FRANKFORT, Ky. — There’s good news and bad news in Kentucky's post-recession job market, according to a new report from the Kentucky Center for Economic Policy.

On the upside, research indicated workers have experienced real wage growth, top to bottom, for the first time in 15 years. On the downside, job growth isn't keeping up with population growth, said Anna Baumann, policy analyst with the Kentucky Center for Economic Policy and the report's main author.

"On the more concerning side of things, our unemployment rate doesn't count the workers who have been discouraged because they haven't been able to find jobs, and good jobs, and have left the labor force,” Baumann said.

The state's unemployment rate is now below pre-recession levels, but Baumann said Kentucky still has a long way to go to catch up with where it was in 2000, when the nation was near full employment.

According to the report, if the same share of working-age Kentuckians - ages 25 to 54 - were employed today, an additional 118,000 people would have jobs.

The report found the industry with the most growth since the economic recovery began was temporary or employment-service jobs.

"Those jobs don't pay well, and there's no job security for workers,” Baumann said. "With so many of the jobs that are being created not requiring a higher education and paying low wages, we need to be thinking about how to support those workers."

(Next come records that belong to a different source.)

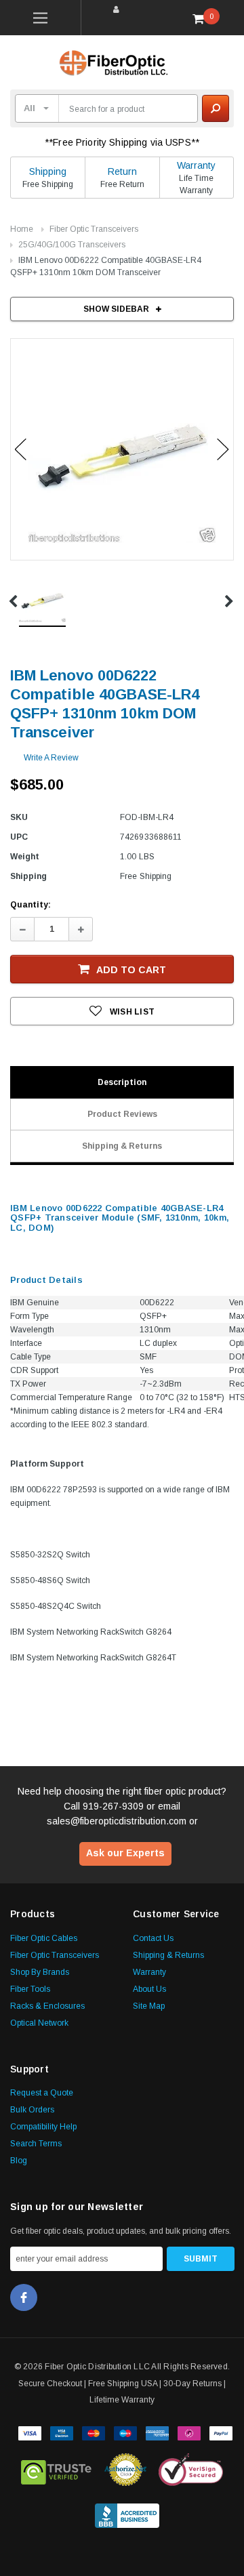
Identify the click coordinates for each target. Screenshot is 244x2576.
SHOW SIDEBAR (116, 309)
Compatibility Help (43, 2126)
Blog (18, 2160)
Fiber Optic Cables (43, 1938)
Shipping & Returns (122, 1146)
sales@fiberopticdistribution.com (116, 1821)
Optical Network (39, 2023)
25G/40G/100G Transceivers (71, 244)
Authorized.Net (125, 2470)
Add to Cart (131, 969)
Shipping (47, 171)
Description (122, 1082)
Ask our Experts (125, 1852)
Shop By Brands (39, 1972)
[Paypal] (220, 2432)
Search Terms (36, 2143)
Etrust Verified (56, 2470)
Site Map (149, 2006)
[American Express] (157, 2432)
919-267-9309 (113, 1806)
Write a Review (51, 757)
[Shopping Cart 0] (203, 18)
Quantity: (30, 904)
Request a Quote (41, 2093)
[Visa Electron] (61, 2432)
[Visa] (29, 2432)
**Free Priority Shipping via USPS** (122, 142)
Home (21, 229)
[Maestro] (125, 2432)
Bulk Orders (32, 2109)
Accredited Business (127, 2513)
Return (122, 171)
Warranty (196, 165)
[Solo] (189, 2432)
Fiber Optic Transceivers (93, 229)
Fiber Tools (30, 1989)
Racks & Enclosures (47, 2006)
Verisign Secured (191, 2470)
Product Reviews (122, 1114)
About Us (149, 1989)
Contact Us (153, 1938)
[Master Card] (93, 2432)
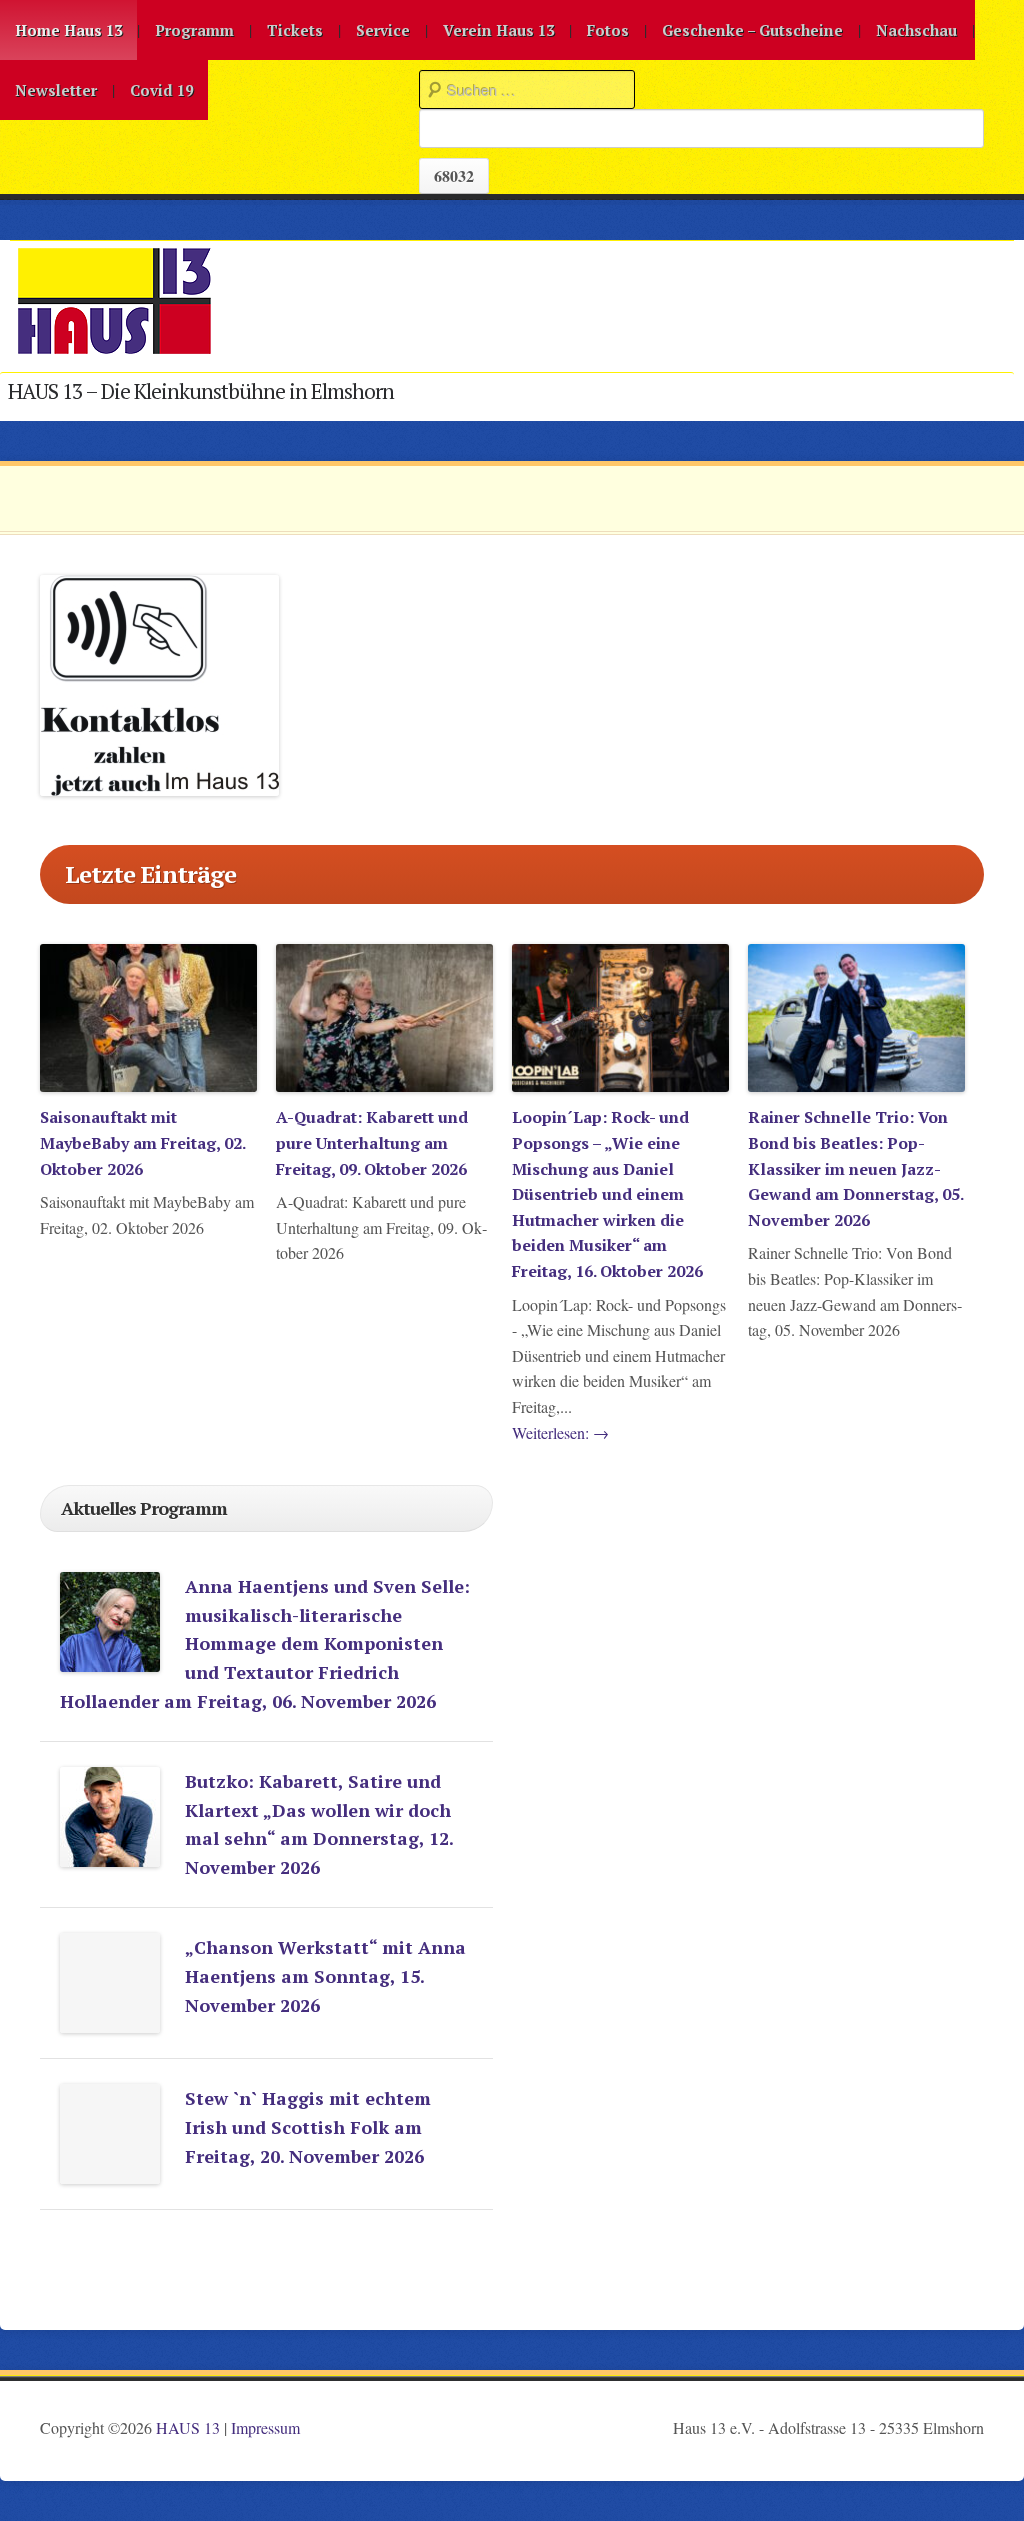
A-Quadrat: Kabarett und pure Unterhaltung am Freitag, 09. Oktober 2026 (372, 1142)
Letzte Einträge (150, 874)
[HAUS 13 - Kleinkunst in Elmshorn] (114, 350)
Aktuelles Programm (144, 1508)
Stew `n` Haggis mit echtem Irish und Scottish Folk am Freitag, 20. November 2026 (308, 2127)
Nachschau (916, 30)
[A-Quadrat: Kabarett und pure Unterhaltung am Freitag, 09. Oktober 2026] (384, 1085)
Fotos (608, 30)
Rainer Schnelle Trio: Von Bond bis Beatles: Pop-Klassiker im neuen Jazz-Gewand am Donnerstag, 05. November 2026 (855, 1168)
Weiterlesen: (560, 1432)
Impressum (265, 2427)
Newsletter (56, 90)
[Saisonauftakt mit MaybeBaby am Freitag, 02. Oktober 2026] (148, 1085)
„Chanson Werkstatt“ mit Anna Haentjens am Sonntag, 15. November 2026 (325, 1976)
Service (383, 30)
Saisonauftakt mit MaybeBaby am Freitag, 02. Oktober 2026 (142, 1142)
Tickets (295, 30)
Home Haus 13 (68, 30)
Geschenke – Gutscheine (752, 30)
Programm (194, 30)
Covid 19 (161, 90)
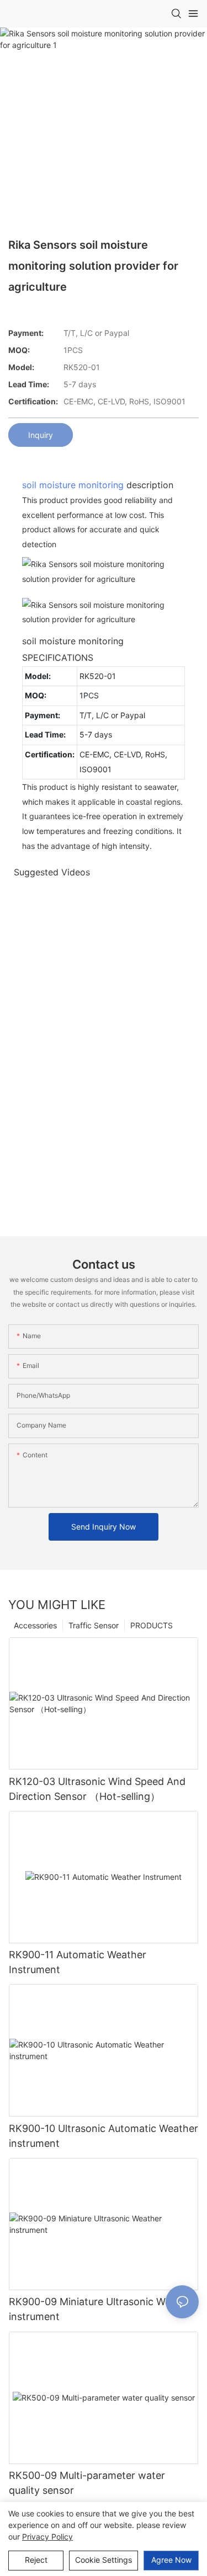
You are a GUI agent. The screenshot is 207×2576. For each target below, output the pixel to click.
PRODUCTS (151, 1625)
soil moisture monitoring (73, 484)
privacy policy (47, 2536)
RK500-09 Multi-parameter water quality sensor (87, 2483)
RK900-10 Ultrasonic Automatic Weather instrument (103, 2136)
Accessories (35, 1625)
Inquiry (40, 435)
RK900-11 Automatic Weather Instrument (77, 1962)
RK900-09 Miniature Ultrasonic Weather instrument (102, 2309)
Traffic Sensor (93, 1625)
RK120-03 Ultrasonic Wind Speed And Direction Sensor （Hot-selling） (97, 1789)
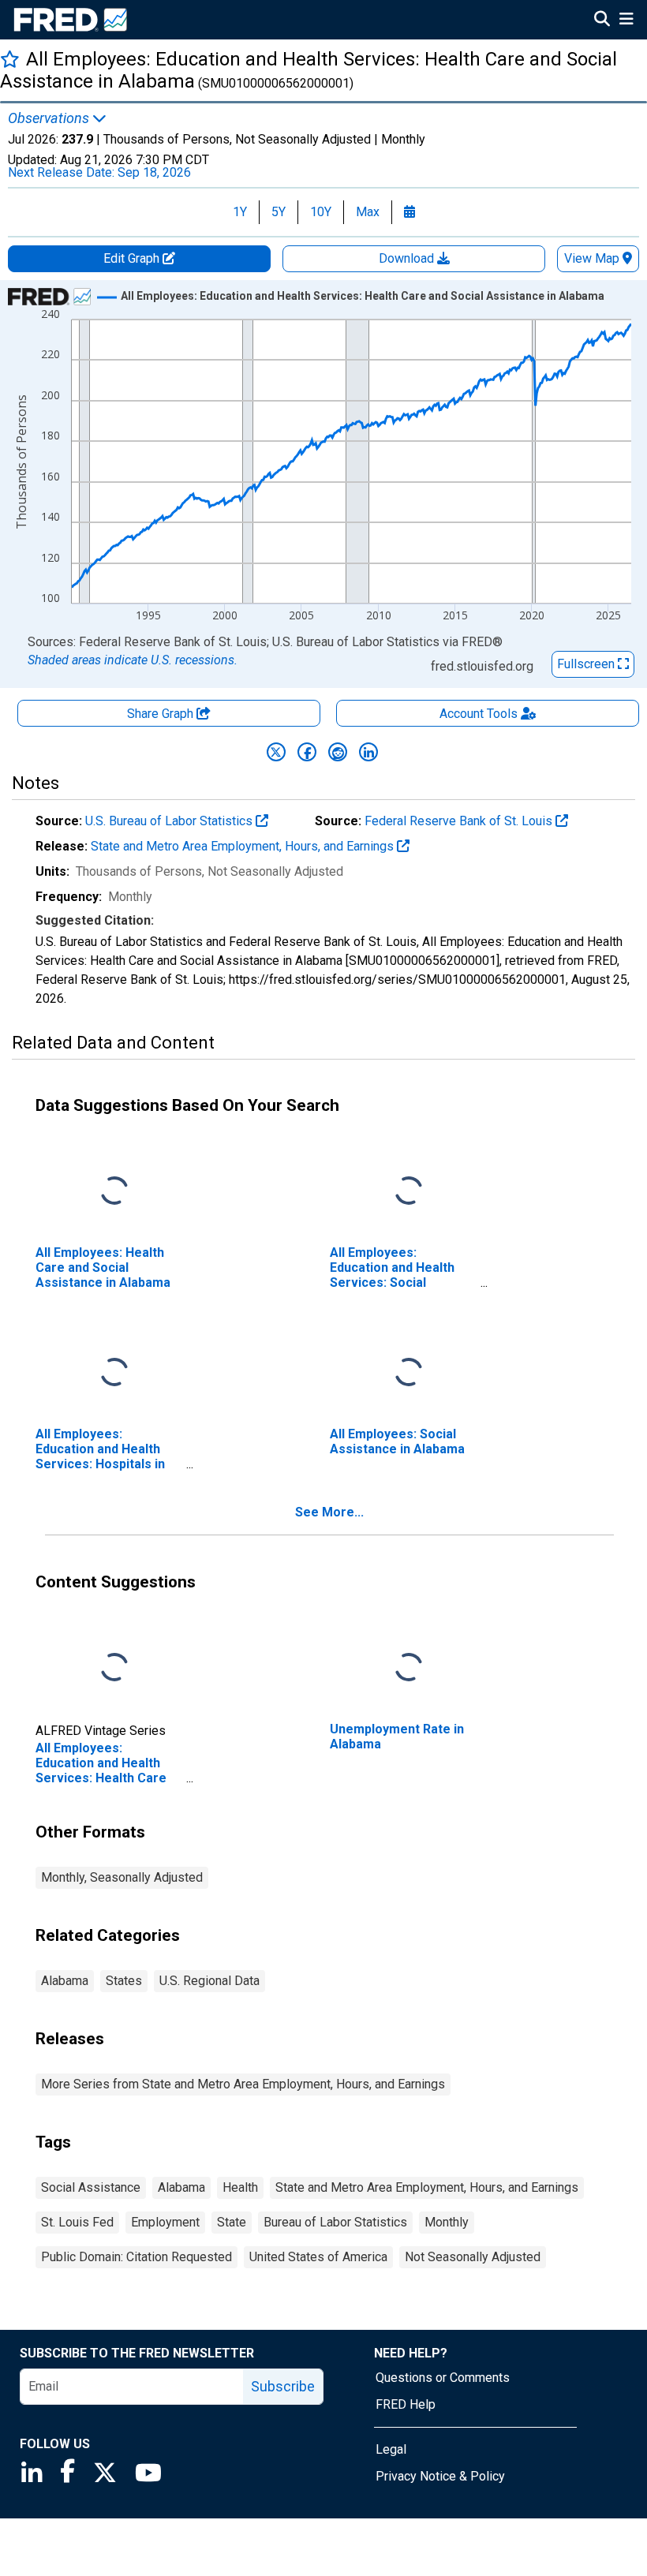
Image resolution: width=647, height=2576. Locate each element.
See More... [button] (329, 1512)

She saif that support includes raising the minimum wage.

The report also found the health of the job market varies widely by region. Baumann said almost all the growth has been between Louisville, Lexington and Northern Kentucky - the area known as the "Golden Triangle."

"One bright spot is that we've had good growth in the manufacturing sector,” she said, "especially auto manufacturing, and we know those jobs pay pretty well."